* About this task: If a line in the listing below includes the string "toolbar", pull it out.

* Information provided:
|---|
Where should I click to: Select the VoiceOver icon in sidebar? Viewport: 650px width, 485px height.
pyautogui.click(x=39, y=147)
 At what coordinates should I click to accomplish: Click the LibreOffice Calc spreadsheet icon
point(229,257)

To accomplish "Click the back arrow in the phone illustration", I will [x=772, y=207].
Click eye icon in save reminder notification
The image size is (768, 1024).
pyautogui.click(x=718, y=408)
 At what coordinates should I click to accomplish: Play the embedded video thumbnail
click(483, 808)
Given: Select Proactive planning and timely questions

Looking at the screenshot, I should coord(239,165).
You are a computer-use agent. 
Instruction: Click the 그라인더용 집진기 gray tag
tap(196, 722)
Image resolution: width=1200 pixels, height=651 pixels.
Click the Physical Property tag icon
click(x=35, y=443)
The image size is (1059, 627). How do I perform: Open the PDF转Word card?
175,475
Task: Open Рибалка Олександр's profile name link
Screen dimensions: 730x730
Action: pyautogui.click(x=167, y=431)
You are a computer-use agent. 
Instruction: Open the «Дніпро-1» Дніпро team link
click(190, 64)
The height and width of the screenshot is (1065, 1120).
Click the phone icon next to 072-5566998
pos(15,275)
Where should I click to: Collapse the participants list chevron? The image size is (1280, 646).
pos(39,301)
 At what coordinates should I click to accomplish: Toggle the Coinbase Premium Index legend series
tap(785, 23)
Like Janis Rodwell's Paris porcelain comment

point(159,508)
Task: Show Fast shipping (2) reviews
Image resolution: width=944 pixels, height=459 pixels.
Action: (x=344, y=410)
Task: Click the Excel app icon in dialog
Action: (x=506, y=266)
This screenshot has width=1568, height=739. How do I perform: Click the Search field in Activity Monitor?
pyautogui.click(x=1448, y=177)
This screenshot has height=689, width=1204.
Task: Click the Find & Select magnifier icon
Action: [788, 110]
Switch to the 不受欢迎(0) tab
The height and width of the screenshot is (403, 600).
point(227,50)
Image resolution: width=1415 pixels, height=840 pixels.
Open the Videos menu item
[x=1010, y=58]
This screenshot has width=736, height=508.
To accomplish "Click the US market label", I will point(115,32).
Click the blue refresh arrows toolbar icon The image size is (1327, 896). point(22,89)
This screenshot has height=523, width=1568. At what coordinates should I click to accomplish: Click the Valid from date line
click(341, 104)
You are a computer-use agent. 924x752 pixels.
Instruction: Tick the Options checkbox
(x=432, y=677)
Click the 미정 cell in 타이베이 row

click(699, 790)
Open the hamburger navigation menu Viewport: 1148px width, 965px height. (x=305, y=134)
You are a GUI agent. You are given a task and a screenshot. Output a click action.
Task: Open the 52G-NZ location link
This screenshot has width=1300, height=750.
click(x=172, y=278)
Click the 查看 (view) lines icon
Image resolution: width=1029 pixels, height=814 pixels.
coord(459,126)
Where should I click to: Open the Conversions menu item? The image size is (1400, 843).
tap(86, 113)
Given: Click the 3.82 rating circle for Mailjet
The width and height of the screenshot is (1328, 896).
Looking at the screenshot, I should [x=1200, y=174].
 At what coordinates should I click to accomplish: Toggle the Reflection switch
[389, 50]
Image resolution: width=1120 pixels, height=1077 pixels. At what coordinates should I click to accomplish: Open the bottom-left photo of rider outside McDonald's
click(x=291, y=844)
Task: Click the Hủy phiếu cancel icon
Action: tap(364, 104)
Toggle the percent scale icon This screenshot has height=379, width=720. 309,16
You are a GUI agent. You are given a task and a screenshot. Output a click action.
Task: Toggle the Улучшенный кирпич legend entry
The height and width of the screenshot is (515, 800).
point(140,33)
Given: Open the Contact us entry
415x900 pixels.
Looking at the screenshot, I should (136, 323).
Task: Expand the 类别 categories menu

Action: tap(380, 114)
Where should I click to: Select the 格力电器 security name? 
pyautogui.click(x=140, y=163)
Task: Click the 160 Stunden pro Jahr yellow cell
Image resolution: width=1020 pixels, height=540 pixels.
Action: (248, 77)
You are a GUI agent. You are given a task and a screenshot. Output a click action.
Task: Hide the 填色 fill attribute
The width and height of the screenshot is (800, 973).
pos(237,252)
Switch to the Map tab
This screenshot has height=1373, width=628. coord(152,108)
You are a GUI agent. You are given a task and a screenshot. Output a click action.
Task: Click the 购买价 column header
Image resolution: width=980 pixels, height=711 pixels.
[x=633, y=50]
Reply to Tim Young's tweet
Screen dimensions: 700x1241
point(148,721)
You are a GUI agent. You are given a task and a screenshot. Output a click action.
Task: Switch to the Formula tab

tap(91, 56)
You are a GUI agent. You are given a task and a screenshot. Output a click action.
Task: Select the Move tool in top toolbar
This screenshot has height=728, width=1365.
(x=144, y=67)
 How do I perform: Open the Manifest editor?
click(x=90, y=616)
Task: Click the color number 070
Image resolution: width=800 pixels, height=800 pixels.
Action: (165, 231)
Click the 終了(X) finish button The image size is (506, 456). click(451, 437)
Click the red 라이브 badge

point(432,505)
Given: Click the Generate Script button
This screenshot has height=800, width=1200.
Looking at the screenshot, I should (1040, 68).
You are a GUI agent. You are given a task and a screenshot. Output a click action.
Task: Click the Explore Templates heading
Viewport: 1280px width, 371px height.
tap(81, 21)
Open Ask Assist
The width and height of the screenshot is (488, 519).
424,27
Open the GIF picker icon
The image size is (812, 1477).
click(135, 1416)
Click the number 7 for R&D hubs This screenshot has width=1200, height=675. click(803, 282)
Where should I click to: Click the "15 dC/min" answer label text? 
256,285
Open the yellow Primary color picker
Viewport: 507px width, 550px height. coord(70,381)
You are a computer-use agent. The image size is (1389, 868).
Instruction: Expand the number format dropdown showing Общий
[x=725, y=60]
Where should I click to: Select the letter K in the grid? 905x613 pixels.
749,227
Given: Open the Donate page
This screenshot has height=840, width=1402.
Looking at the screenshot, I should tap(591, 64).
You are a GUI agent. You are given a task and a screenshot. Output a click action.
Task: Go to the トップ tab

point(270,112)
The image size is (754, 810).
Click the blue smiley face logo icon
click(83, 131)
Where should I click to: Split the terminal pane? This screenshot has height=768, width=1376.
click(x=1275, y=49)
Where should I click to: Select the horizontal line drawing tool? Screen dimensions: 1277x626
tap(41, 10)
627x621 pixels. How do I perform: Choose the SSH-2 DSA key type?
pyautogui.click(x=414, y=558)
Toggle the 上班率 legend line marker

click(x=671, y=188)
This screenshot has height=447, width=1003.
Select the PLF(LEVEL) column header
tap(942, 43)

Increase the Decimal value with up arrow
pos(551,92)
|---|
* Answer to this task:
Click the blue refresh arrows toolbar icon The image size is (1327, 896). point(22,89)
Task: Select the Move tool in top toolbar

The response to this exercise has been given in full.